Efficiency and Air-Stability Improvement of Flexible Inverted Polymer Solar Cells Using ZnO/Poly(ethylene glycol) Hybrids as Cathode Buffer Layers

Abstract

The flexible inverted polymer solar cells composed of poly(3-hexylthiophene) (P3HT):(6,6)-phenyl-C61 butyric acid methyl ester (PC61BM) blends on the flexible poly(ethylene terephthalate) (PET) substrates were fabricated, which showed improving device performance by using solution-processed ZnO/poly(ethylene glycol) (PEG) hybrids as cathode buffer layers compared to the devices using the pristine ZnO as cathode buffer layers. It is mainly attributed to the effective passivation of the ZnO surface traps, suppression of the interfacial charge recombination, decrease of the work function and improvement of the energy-level alignment between ZnO and PC61BM. When the PEG was introduced into the ZnO, the large aggregates was dispersed and yielded large ZnO nanoclusters containing less domain boundaries.

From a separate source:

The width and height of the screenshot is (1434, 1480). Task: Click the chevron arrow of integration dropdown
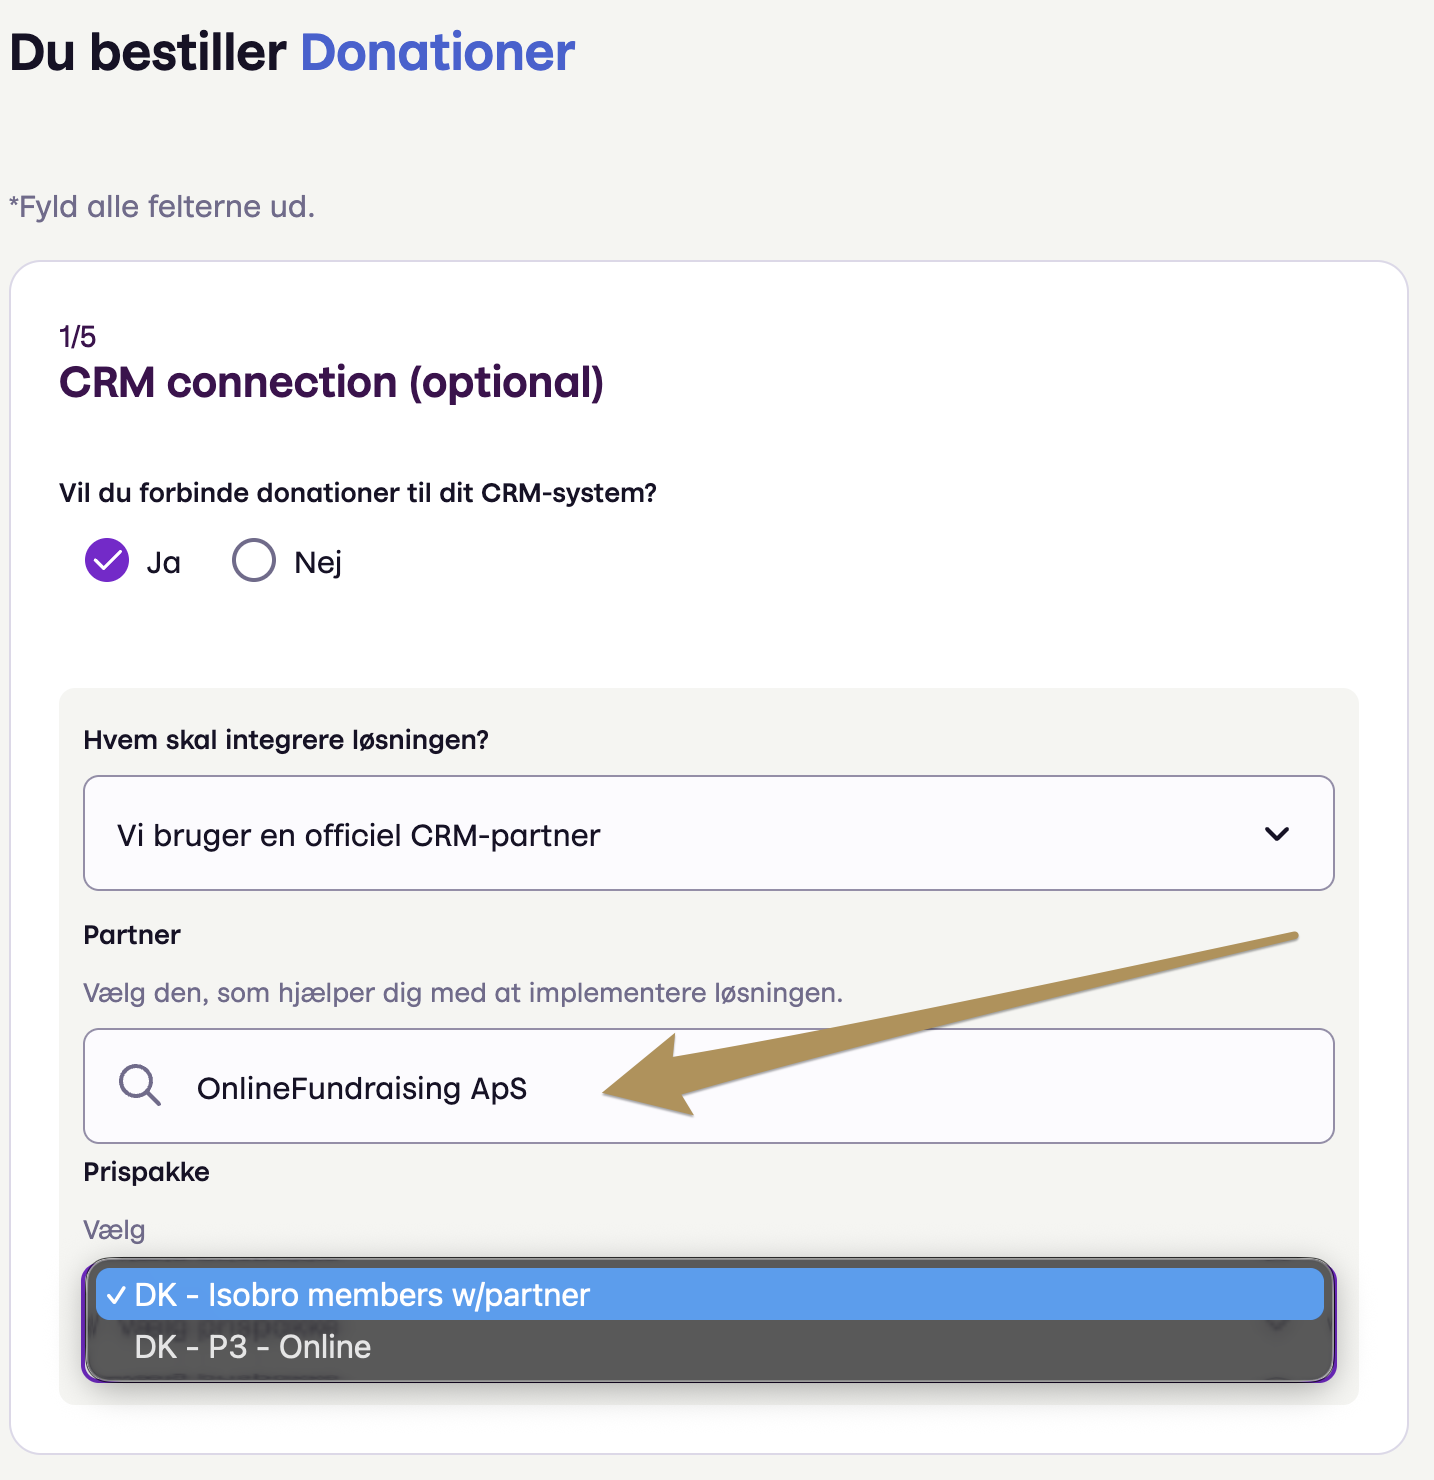click(x=1277, y=833)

The performance of devices with ZnO/PEG6000 (with averaged molecular weight of 6000) hybrids exhibited the best power conversion efficiency (PCE) of 3.3% compared to the devices with ZnO/PEG400 (with averaged molecular weight of 400) and ZnO/PEG20000 (with averaged molecular weight of 20000). It was found that the short PEG backbone (e.g., Mw = 400) containing less oxygen could not effectively passivate ZnO surface traps, meanwhile, longer PEG backbone (e.g., Mw = 20000) could lead to the formation of the charge transport barrier because of the insulating nature of PEG. Furthermore, solar cells with the ZnO/PEG buffer also showed better air-stability. The 23% degradation was observed after 14 days, compared to the 45% degradation of devices with the pristine ZnO buffer. In addition, due to the simplicity and low-temperature process, the ZnO/PEG hybrids can be well-suitable as cathode buffer for large area roll-to-roll manufacturing of printed polymer solar cells.